A Gospel Parable About Wealth
by Mark S. Roberti, Director of Stewardship
Heartland Parishes of Ellis County

The parable of the dishonest steward points out that there are two types of wealth: honest wealth and dishonest wealth. With regard to wealth, all of us would agree that our wealth is honest wealth. And most of us believe we are not particularly wealthy. We would like to be able to live like the wealthier people we know. But even the wealthiest person we know doesn’t think he is particularly wealthy. He travels in different circles. He thinks some of the wealthier people he knows are wealthy. He would like to be like them.

You remember the parable story of which I speak. It’s from the Gospel of Luke 9:1-15. The rich man has a steward who was wasting his goods. So he asks him for an account of his stewardship. The steward knows he has been less than honest in the service of the master, so he cuts a series of deals with the master’s debtors to curry favor with them, because he knows he will soon be out of a job.

The master commends him for his shrewdness. He says, "for the sons of this world are more shrewd in dealing with their own generation than the sons of light." You and I, we are supposed to be the sons of light to which the master is referring. The Master is God. He is the one who owns all the treasure of which we are meant to be stewards.

The Master states, "He who is faithful in very little is faithful also in much: and he who is dishonest in very little, is dishonest in much." Here, God is talking to us. The passage goes on to say, "If then, you have not been faithful in the unrighteous mammon, who will entrust to you the true riches?" In other words, if one is selfish with the grace of financial wealth, why should God bless him with the spiritual blessings of a healthy and wholesome relationship with the Master?

It would seem like this Gospel parable climaxes with the warning which then follows, "No servant can serve two masters; for either he will hate the one and love the other, or he will be devoted to the one and despise the other. You cannot serve God and mammon." Most of us stop paying attention after that verse. It is such an overpowering statement.

But looks what comes next. "The Pharisees, who were lovers of money, heard all this and they scoffed at him. But he said to them, ‘You are those who justify yourselves before men, but God knows your hearts; for what is exalted among men is an abomination in the sight of God.’"

Think about it honestly; what do we exalt in this life? We may not be lovers of money, but we certainly love those things, conveniences, and securities that money can buy. Aren’t those the very things of which Jesus is speaking in this parable... the things we often put even before God?
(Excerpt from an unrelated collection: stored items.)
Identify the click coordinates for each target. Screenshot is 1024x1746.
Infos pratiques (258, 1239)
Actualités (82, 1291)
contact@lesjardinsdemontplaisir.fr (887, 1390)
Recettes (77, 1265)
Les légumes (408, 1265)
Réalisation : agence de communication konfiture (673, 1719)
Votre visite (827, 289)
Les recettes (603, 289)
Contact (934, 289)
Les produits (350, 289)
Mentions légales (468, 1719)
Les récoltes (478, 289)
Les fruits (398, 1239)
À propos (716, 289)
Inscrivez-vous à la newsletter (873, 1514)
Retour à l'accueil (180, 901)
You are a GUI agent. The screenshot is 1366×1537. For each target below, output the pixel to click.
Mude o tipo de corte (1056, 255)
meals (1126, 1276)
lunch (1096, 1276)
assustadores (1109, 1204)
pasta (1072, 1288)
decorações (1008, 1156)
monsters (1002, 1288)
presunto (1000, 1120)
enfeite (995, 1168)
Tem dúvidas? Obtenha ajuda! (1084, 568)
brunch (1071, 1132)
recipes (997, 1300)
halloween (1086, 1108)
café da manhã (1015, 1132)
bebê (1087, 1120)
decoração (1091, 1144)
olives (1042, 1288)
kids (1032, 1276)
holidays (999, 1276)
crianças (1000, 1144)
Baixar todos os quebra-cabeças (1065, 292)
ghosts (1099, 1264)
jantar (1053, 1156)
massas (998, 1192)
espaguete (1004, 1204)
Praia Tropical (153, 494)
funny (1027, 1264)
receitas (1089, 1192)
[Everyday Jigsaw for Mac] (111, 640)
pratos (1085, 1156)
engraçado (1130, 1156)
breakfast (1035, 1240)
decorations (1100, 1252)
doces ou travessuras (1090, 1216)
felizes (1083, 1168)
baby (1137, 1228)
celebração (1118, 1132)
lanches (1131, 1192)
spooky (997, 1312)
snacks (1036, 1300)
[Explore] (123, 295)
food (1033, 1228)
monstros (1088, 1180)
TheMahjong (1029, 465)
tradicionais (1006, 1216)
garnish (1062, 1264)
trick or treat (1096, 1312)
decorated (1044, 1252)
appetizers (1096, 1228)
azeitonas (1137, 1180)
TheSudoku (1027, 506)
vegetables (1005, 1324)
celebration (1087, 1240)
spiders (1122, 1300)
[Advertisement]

My guess is that in this parable -- to a greater or lesser degree -- most of us are the dishonest steward. We are trying to play both sides of the fence with this life and the next. In this juggling act, we are cheating the Master of the due that is rightfully His. The Holy Spirit is trying to lead us to true wealth, true happiness, life in God. But we will not let go of what is in our hands to take His. We don’t value our relationship with the Lord enough. We just don’t want to make that kind of sacrifice.

God, the true Master, has gifted us. Yet, we think our abilities and possessions are ours. We think we have "earned" them. Besides that, many others have more than we; they do not share theirs. These reasons, at least sub-consciously, seems to be our rationale for not being as generous in sharing our gifts as we ought to be. We do not seriously weigh the fact that so many others have much less than we. We’re not overly inclined to return the first fruits of our labors with God through the Church. We think we need what we have. What about a rainy day?

Yet in putting ourselves first and in not trusting in Jesus, we cheat God -- and we unwittingly cheat ourselves -- in the process. There is a passage in the Book of Malachi, the last book of the Old Testament. It is the bridge between the Old and the New Testament. It reads as follows: "Dare a man rob God? Yet you are robbing me! And you say, ‘How do we rob you?’ In tithes and in offerings! You are indeed accursed, for you, the whole nation, rob me." (Mal 3:9)

It is not two or three of us doing this. It’s pretty much the whole nation, the whole people of God. No wonder the Church is in crisis. No wonder faith and commitment are at a near all-time low. We have put ourselves, our wants, before our sacrifice of obedience and thanksgiving due to God.

What the solution? It comes in the very next verse. "Bring the whole tithe into the storehouse, That there may be food in my house, and try me in this, says the Lord of hosts; Shall I not open the floodgates of heaven, and pour down blessing upon you without measure." (Mal 3:10)

Stewardship is not for just the other person who we think is rich. It is for us; and it is for us today. It adds substance, it adds meaning, it adds blessings to our lives. But if we choose against stewardship, someday, sooner than we think, we are going to be asked to give an account our stewardship.

Will God see us as honest, or dishonest, stewards? The parable is for us.